I won't argue the relative merits of the marginal value of a human life vs. mass extinction of species because I'm sure we both have different values underlying our respective views and will never convince each other of anything.


I won't argue the relative merits of the marginal value of a human life vs. mass extinction of species

We aren't going anywhere anytime soon, and when we do, it likely won't be from the effects of preventable climate change. We may in fact have another ice age sometime in the next several million years - but no amount of money, protests, cutting back on emissions, carbon taxes, or other measures will stop it. Dinosaurs had an ice age, and as far as we know they didn't have cars.
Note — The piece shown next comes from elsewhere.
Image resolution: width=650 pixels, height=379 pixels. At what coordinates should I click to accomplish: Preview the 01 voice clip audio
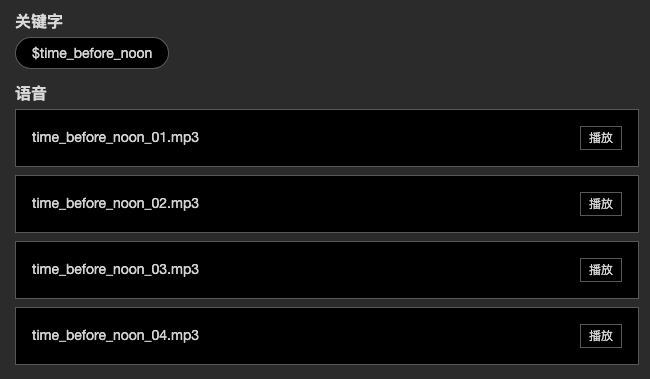click(x=601, y=138)
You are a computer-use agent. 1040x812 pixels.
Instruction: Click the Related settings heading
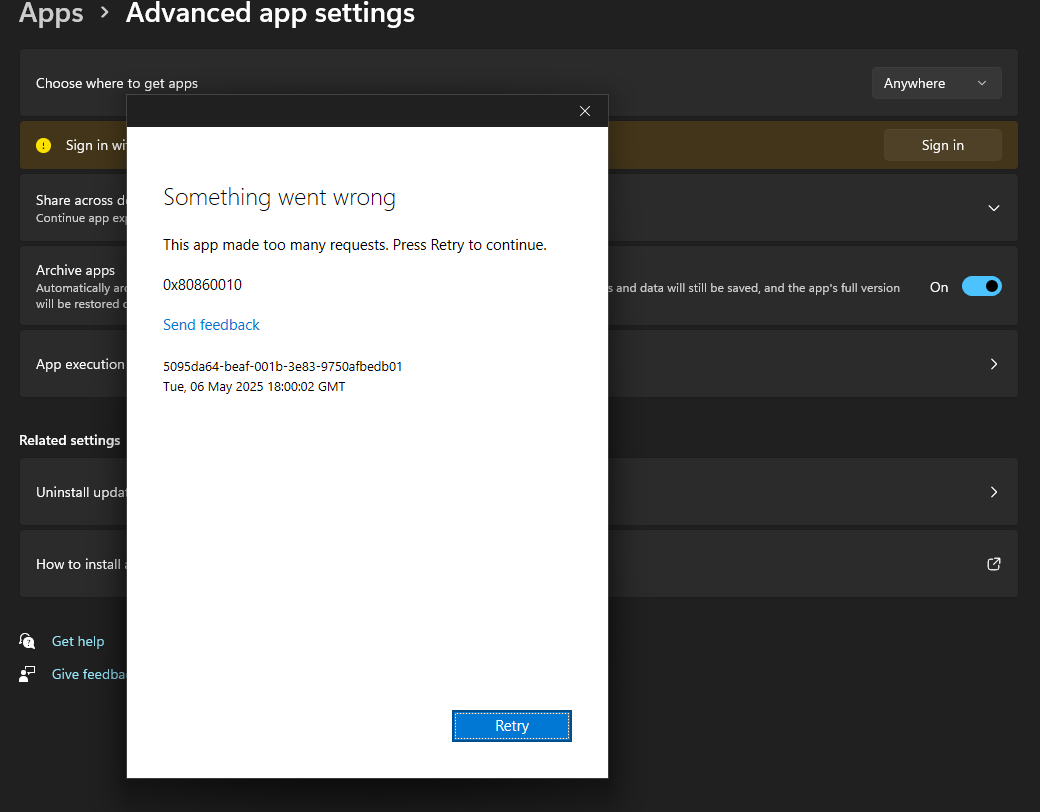70,440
This is precisely not about the survival of the human species, we are doing fine and humans are the most likely to be able to adapt to rapidly changing climate and collapse of biodiversity. The issue is that the biodiversity will recover only slowly (in the order of 10 million years) and probably won't completely because we have left very few natural habitats anyways.

Humans have completely bypassed all the usual regulatory mechanisms that balance the populations of all the other species and caused mass extinction simply by reproducing well beyond what a natural ecosystem could sustain. Even the ice age set in way slower than how fast we are currently changing the temperature on earth.

As much as I understand that most people have an anthropocentric outlook, especially the >30% religious fundamentalists in the US, I feel like we should value overall biodiversity over pure human survival. Most of the programs the Gates foundation are probably helpful in the long run for this as well. Lower infant mortality, better access to birth control and reducing poverty will hopefully result in slowed down population growth.


He's probably looked at it and felt that it wasn't as important in terms of the best ROI for his foundation.

His foundation takes a very analytical approach and he wouldn't dismiss that issue lightly.

They can't tackle everything. You have to pick your battles, even when you're the richest man in the world.



Think of it this way: now there are 122 million more potential climate change researchers on Earth that didn't die before the age of 5.


This is like how anti-abortion activists think that every aborted baby was going to be a doctor. In reality, abortion has likely reduced crime.


Smart people, and people in general, are more productive doing what they're passionate about. Buffett on investing, Musk on space, and Gates on curing childhood diseases.